1.15 Protecting Sensitive Information

When developing a class that provides controlled access to resources, care must be taken to protect sensitive information and functions. During deserialization, the private state of the object is restored. For example, a file descriptor contains a handle that provides access to an operating system resource. Being able to forge a file descriptor would allow some forms of illegal access, since restoring state is done from a stream. Therefore, the serializing runtime must take the conservative approach and not trust the stream to contain only valid representations of objects. To avoid compromising a class, the sensitive state of an object must not be restored from the stream, or it must be reverified by the class. Several techniques are available to protect sensitive data in classes.

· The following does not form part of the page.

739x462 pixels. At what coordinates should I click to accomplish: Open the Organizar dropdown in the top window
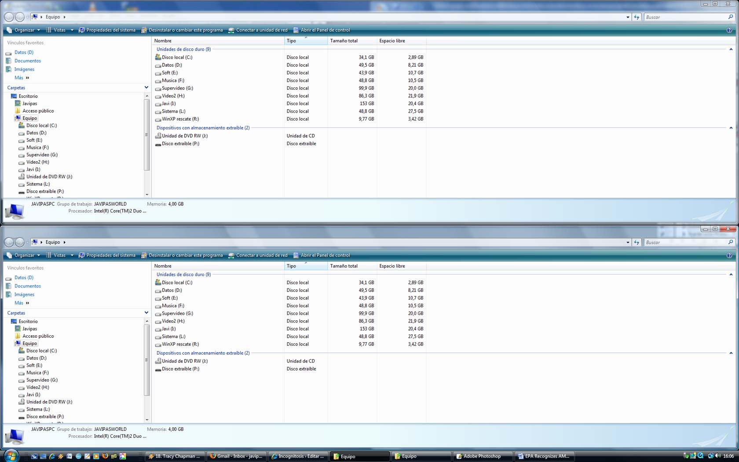(24, 30)
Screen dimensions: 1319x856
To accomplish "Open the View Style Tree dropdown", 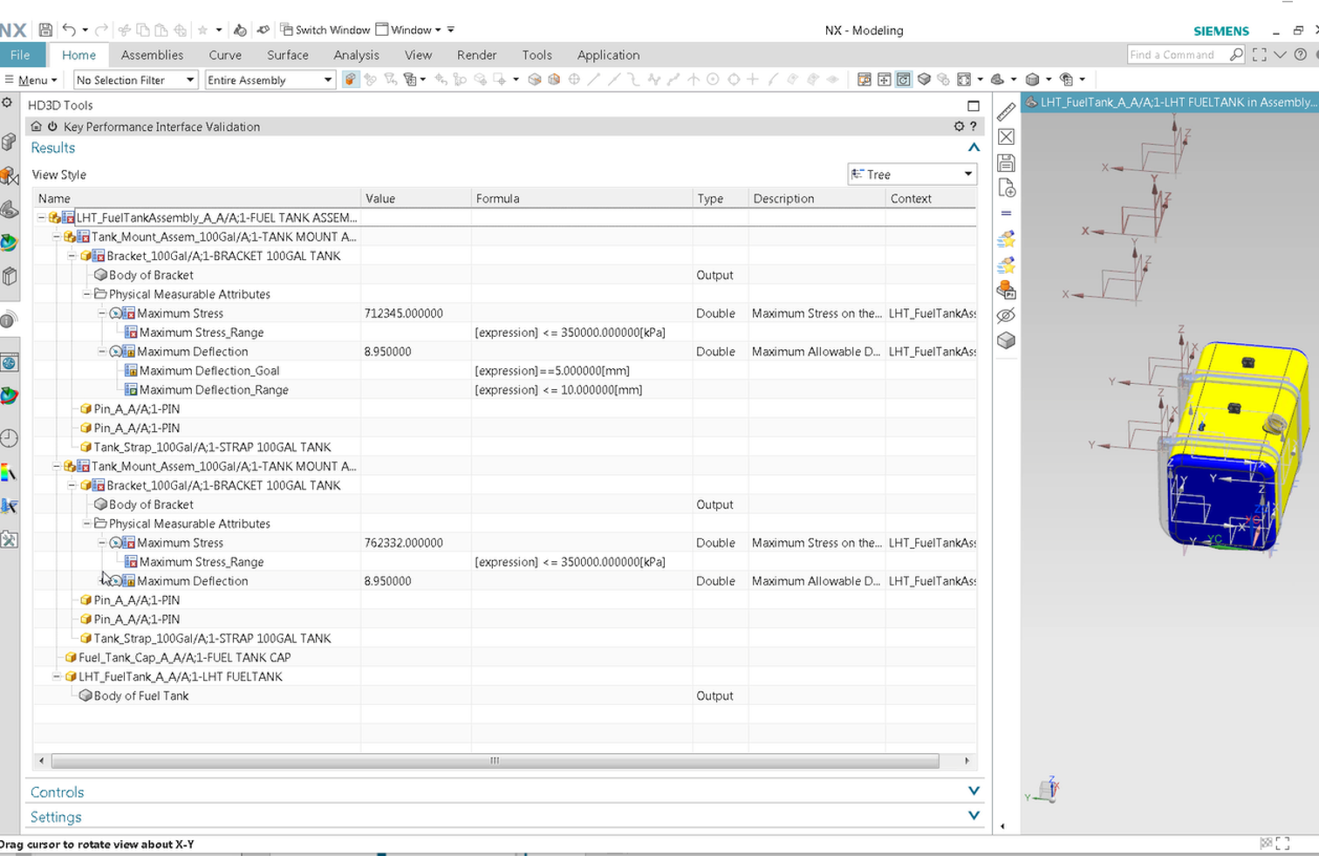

The easiest technique is to mark fields that contain sensitive data as private transient . Transient fields are not persistent and will not be saved by any persistence mechanism. Marking the field will prevent the state from appearing in the stream and from being restored during deserialization. Since writing and reading (of private fields) cannot be superseded outside of the class, the transient fields of the class are safe.

Particularly sensitive classes should not be serialized at all. To accomplish this, the object should not implement either the Serializable or the Externalizable interface.

Some classes may find it beneficial to allow writing and reading but specifically handle and revalidate the state as it is deserialized. The class should implement writeObject and readObject methods to save and restore only the appropriate state. If access should be denied, throwing a NotSerializableException will prevent further access.